>> begin DOCUMENT EXTRACT
Raimundas Malasauskas
Cerith Wyn Evans’ ‘... in which something happens all over again for the very first time’ show at MAM/ARC Paris was a retrospective that had as much light at its end as at its beginning. The Velvet Grind: Selected Essays, Interviews, Satires (1980 – 2005) by David Robbins, published by JRP/Ringier and Les presses du réel, is also a retrospective of sorts, spanning, as it does, several decades, and introducing each article or an interview as an elaborate project in itself. After reading it I don’t want to be the fifth Beatle anymore, I would rather be a second David Robbins.
>> end DOCUMENT EXTRACT
ACTIONS TO TAKE
1. In the art review, which publishers released The Velvet Grind: Selected Essays, Interviews, Satires (1980 – 2005)?
2. Carry the art review further, picking up right after its final sentence about wanting to be a second David Robbins.
>> begin DATASET SECTION
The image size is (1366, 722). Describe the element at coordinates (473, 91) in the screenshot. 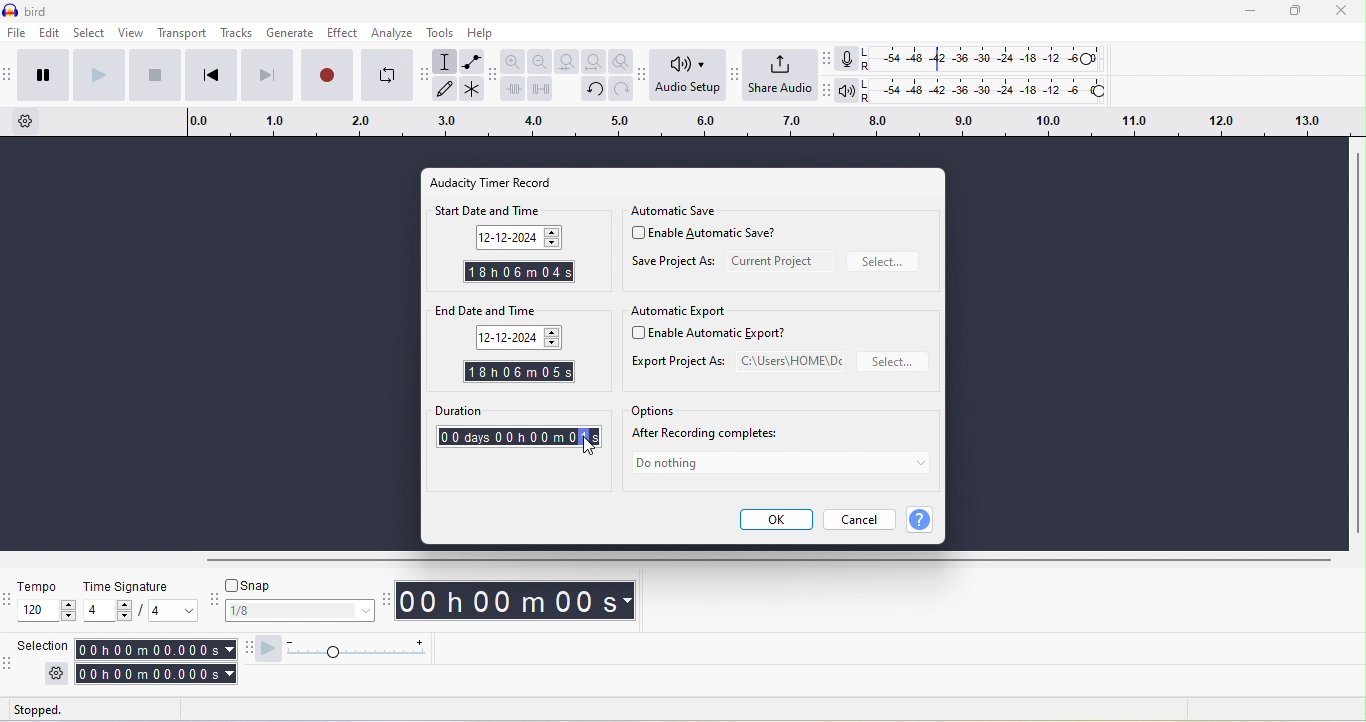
>> end DATASET SECTION
OUTPUTS IN ORDER
1. JRP/Ringier and Les presses du réel.

2.
Helen Molesworth
The highlight of the year was hands down the Eva Hesse drawing show installed at the Menil Collection in Houston, Texas. Renzo Piano’s dark wood floors make almost anything look good, but this show was exceptional. From her earliest mechano-morphic pictures, which channel the bride and the bachelors of Marcel Duchamp, to the simultaneously de-skilled and erudite drawing of ‘X’s in graph paper, through to the nearly Amish intensity of the grey and white washes of concentric circles, this show articulated the intensity of Hesse’s worldview. The most ravishing drawings came at the end: luminous white on white windowpanes made as she was dying. Brief flashes of colour appear in the one made for her dear friend Gioa Timpanelli. It’s a heartbreaker.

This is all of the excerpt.